▸ **WHAT TO DO**:
One figure is wanted here: how many lines in the entries hold the word "badge".

DATA Start Marker

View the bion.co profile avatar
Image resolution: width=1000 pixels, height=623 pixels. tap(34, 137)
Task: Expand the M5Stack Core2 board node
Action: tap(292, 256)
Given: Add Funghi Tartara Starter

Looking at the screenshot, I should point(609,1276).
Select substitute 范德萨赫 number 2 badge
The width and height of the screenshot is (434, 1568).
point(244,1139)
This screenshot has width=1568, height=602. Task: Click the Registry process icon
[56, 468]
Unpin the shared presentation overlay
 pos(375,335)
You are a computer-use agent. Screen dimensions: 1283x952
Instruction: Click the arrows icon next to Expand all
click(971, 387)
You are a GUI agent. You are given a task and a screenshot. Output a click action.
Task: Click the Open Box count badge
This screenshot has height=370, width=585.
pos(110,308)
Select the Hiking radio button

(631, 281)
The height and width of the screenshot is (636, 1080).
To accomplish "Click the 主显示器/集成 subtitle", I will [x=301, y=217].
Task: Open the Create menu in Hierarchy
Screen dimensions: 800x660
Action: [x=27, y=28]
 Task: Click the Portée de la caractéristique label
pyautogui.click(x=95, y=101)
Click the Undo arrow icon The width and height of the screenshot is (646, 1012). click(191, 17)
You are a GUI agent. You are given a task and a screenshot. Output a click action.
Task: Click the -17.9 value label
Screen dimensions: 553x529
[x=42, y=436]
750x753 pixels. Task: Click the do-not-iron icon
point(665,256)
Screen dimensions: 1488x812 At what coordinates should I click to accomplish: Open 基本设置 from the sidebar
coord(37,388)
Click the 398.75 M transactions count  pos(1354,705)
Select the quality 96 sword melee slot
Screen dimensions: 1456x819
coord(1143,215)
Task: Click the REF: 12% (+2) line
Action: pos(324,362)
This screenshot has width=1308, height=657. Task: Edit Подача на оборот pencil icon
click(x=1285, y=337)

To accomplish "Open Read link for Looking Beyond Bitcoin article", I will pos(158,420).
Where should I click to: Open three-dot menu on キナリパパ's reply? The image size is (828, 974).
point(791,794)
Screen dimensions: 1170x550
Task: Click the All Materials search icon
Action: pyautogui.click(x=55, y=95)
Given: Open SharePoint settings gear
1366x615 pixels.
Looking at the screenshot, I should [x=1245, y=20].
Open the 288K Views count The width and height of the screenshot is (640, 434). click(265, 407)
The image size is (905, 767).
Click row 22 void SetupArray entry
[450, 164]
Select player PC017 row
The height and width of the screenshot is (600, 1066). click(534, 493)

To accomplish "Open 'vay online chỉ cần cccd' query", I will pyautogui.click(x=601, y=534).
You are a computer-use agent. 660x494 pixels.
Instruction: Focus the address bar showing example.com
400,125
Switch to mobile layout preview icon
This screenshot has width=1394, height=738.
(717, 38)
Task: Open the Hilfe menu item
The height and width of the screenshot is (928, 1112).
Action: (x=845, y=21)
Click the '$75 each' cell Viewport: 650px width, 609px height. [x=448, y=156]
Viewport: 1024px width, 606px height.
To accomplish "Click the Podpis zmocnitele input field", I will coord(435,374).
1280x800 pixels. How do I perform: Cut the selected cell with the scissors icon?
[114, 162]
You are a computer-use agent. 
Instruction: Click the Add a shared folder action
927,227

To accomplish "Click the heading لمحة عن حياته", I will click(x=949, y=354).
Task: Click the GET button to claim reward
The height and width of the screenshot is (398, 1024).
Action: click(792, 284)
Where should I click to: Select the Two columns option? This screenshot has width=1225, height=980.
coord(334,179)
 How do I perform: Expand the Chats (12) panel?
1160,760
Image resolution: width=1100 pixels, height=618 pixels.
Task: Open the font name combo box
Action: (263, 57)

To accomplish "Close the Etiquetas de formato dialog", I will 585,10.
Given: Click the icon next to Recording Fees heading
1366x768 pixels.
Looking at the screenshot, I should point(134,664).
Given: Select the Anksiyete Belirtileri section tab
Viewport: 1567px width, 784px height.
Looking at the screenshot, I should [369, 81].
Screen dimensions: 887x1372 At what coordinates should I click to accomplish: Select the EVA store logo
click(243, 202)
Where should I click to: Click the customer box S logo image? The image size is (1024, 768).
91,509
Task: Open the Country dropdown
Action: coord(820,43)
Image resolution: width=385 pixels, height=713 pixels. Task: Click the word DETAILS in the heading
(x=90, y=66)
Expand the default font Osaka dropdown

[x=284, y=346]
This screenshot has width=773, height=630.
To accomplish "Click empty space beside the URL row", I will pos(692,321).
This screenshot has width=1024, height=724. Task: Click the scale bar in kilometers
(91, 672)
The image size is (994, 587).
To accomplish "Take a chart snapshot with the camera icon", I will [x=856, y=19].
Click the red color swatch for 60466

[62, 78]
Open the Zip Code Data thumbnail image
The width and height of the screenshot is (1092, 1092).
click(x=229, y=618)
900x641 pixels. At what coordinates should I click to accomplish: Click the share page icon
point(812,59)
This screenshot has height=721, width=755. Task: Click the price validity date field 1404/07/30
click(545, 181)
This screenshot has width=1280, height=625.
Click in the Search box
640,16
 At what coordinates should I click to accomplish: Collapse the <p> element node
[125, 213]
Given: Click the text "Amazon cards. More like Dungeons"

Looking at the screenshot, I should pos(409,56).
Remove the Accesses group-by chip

DATA End Marker

▸ **ANSWER TO THE PROBLEM**:
2